Biennial cultural festival in Bafoussam, Cameroon

The Nyang Nyang Festival (also spelled Nyan-Nyang) is a biennial traditional festival celebrated by the Fussep (Bafoussam) and Baleng peoples of the Bamileke ethnic group in the West Region of Cameroon. Held in the city of Bafoussam known as Fussep in the local language every two years, it is widely regarded as one of the oldest traditional carnivals in Africa and is considered the longest festival in Cameroon, lasting approximately four months.

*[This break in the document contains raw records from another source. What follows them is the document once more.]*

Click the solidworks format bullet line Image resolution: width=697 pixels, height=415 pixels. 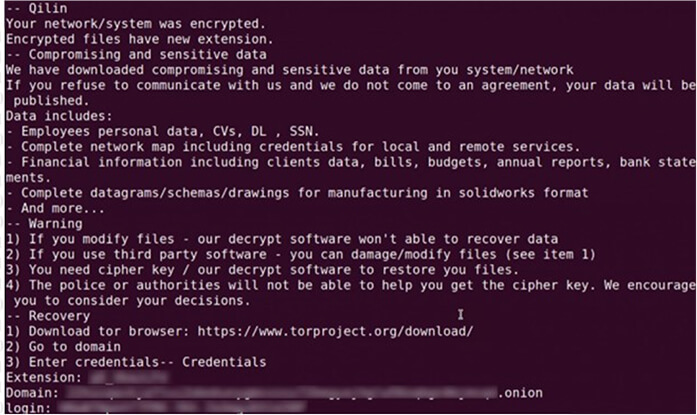pos(297,193)
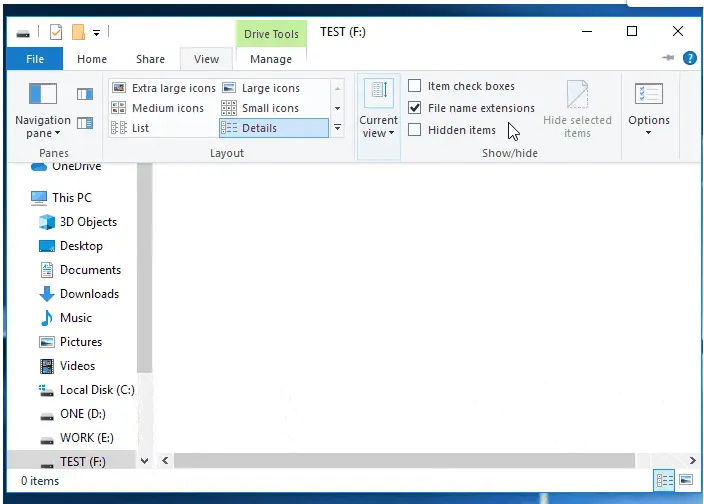704x504 pixels.
Task: Switch to the Share tab
Action: tap(151, 59)
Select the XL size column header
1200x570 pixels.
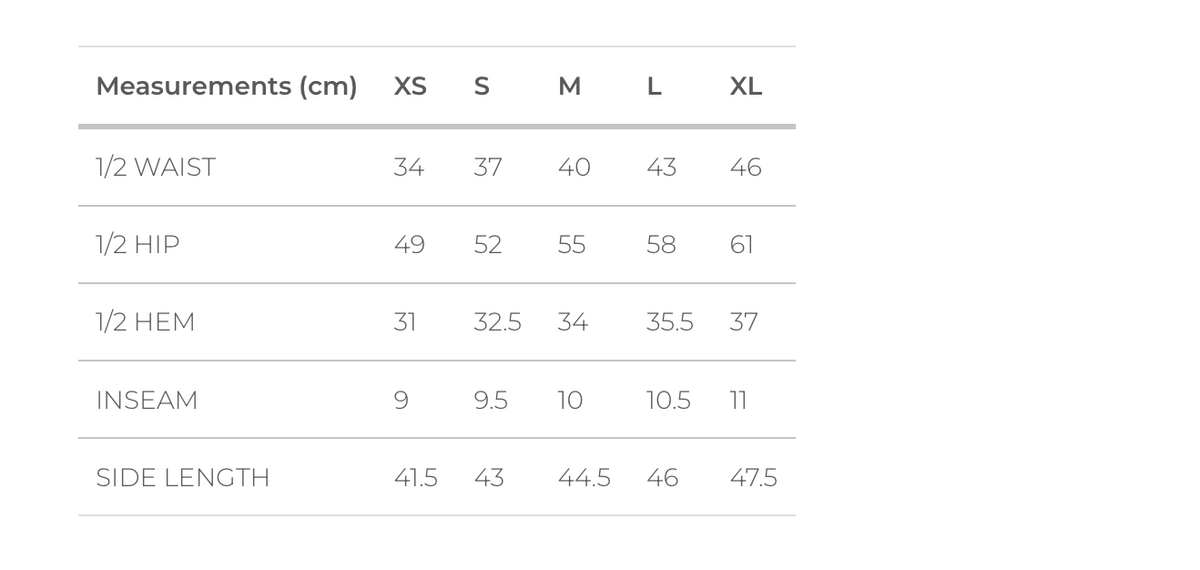tap(746, 87)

The festival name derives from the cry of ravens or crows (nyang nyang) that echo in the fields during the harvest season, symbolically accompanying women as they work the land. In the local tongue, Nyang Nyang translates broadly as "power" or "magic", reflecting the festival's deep spiritual and communal significance.

== Background ==

=== People and Place ===
This festival, is owned and practiced by the people of Bafoussam, Bafoussam is the capital of the West Region of Cameroon and the heartland of the Bamileke people, a group renowned for their rich cultural heritage, masquerade traditions, and elaborate ceremonial life. The indigenous inhabitants of Bafoussam refer to themselves as the Fussep, a name derived from their ancestral Tikar heritage. The Bamileke trace their origins to the Tikar people of the Adamawa Plateau, who migrated southward into the forested highlands following historical conflicts and invasions.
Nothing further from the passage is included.